I Filadelfi (in lingua francese: Philadelphes) erano membri di una società segreta di indirizzo democratico, fondata in Francia alla fine del XVIII secolo e diffusa in età napoleonica anche in Svizzera e nell'Italia settentrionale. Dopo la Restaurazione (1815) comparvero logge di "Filadelfi" anche nel Regno delle Due Sicilie; ma verosimilmente si trattava di società segrete nate autonomamente in Italia meridionale, senza cioè alcun rapporto con le omonime società segrete sorte in Francia nei periodi precedenti[1].

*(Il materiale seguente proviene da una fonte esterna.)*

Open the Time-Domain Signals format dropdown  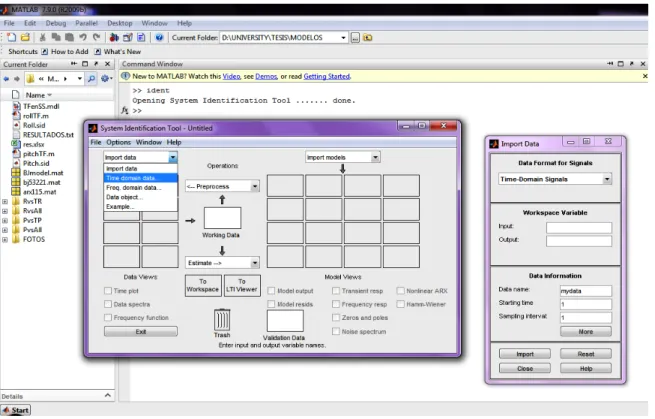[555, 179]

Molte notizie sui riti e le finalità dei Filadelfi derivano da una "Storia delle società segrete nell'esercito sotto Napoleone", opera alquanto fantasiosa dello scrittore romantico Charles Nodier, pubblicata anonima nel 1815[2], che dei Filadelfi sarebbe stato uno dei fondatori a Besançon nel 1796. La nascita della società segreta francese viene fatta risalire dagli storici al 1797 o al 1799. Centro irradiatore sarebbe stata la Franca Contea dove si sarebbero raccolte le confraternite antinapoleoniche formatesi in ambito militare, sia per reazione al cesarismo di Napoleone, sia per il tentativo di riorganizzarsi da parte dei superstiti gruppi giacobini. Secondo Nodier il fondatore sarebbe stato il colonnello Jacques-Joseph Oudet (1772-1809) mentre eminenti affiliati sarebbero stati i generali Jean Victor Marie Moreau e Claude François de Malet[2][3]. Con la setta analoga degli Adelfi, alla cui guida vi erano gli italiani Luigi Angeloni e Filippo Buonarroti, i Filadelfi ebbero una certa importanza nell'organizzazione di complotti militari antinapoleonici nel periodo imperiale. L'organizzazione della società segreta derivava dalla Massoneria[4]. In Italia la società di origine francese decadde rapidamente con l'affermarsi della Carboneria.
Affatto indipendenti dai Filadelfi francesi erano invece le sette omonime di tendenza carbonara sorte nel Meridione d'Italia, soprattutto nelle Puglie[5] e nel Cilento, tra il 1816 e il 1828. Nel Cilento, nel 1828, una insurrezione di Filadelfi, che reclamavano il ripristino della Costituzione napoletana del 1820, venne repressa con ferocia dal direttore della polizia borbonica Francesco Saverio Del Carretto: fra gli interventi si ricorda la distruzione del villaggio di Bosco (7 luglio 1828)[6].